A relatively somber mood pervades much of Blues State, even in its uptempo moments, with trumpeter Clay Jenkins’ music bringing to mind something written in the ’50s to the effect that Miles Davis sounded like a man wandering in the wilderness. Miles, of course, always found his way out of that wilderness by discovering the most unexpected and beautiful musical pathways. Jenkins, whose music has Davis as its primary model, isn’t always so fortunate.

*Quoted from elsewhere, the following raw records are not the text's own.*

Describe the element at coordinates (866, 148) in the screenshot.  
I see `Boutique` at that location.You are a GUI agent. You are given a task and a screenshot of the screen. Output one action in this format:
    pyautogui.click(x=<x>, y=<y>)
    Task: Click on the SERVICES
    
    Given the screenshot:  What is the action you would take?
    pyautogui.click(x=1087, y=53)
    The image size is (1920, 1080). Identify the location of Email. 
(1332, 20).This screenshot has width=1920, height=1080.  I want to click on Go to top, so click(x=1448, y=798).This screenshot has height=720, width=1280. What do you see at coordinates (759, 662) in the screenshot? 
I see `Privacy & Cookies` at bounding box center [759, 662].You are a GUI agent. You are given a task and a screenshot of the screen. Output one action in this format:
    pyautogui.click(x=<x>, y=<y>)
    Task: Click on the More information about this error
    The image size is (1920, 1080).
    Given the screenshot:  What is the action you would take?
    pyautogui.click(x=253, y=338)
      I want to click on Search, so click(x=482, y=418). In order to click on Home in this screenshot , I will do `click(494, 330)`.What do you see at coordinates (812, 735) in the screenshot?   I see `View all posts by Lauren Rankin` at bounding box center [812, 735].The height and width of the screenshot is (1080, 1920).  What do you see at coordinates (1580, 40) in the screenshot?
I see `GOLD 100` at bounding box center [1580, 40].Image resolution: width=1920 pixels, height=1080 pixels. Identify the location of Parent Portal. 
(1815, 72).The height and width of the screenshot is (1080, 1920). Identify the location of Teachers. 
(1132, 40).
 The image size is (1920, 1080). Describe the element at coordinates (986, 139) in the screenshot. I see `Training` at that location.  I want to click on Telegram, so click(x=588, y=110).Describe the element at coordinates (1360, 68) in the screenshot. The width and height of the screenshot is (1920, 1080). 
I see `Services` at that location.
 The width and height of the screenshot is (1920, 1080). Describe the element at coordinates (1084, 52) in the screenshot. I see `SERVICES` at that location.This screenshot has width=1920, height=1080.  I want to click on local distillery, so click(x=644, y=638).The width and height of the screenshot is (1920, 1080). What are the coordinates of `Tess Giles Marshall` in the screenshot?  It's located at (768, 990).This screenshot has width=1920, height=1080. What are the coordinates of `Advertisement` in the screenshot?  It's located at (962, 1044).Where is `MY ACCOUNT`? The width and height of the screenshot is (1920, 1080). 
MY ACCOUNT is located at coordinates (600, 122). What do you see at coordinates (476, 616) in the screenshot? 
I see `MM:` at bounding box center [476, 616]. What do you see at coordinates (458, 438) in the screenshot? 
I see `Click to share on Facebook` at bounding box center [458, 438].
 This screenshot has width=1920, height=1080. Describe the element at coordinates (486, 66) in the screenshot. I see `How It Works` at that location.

The group concept Jenkins has set up for his player is quite open considering that it’s mostly based on neo-mainstream swing and fairly conventional chord structures. Although the trumpeter is the most daring of the musicians here, guitarist Larry Koonse and pianist Harold Danko also keep the overall direction in a freer mode. Sometimes, however, things go on without fulfilling the goal of telling a story in a cogent fashion. Even with a conception that approaches so-called freebop, the players face the task of communicating with listeners. Oddly enough, Jenkins and his cohorts seem to keep things fairly together on alternating tracks. The opening “Humble Stumble” tends to stumble a bit, followed by “Batik,” an easy ballad that works nicely. The title track is an uneven, bluesy mixture of ideas, while Danko’s “Sizzle” offers some fire in a track that’s largely trumpet and guitar exchanges. “Play a Prayer” is OK but is dragged down by a dirgelike quality. This leads to a playful “Dancing Wildebeests,” a track holding Jenkins’ best solo. The fast “Work First” sputters and seems thrown together. Closing the CD is the easygoing ballad “Waiting for Caleb,” which has mellow charms.
Photos of a blue trumpet sculpture grace the front and back covers of this album, and one wonders why Jenkins or his label failed to pick up on a possibly clever title link. It would have been an easy bit of wordplay to title the album Blue Clay, incorporating both the sculpture material and Jenkins’ first name.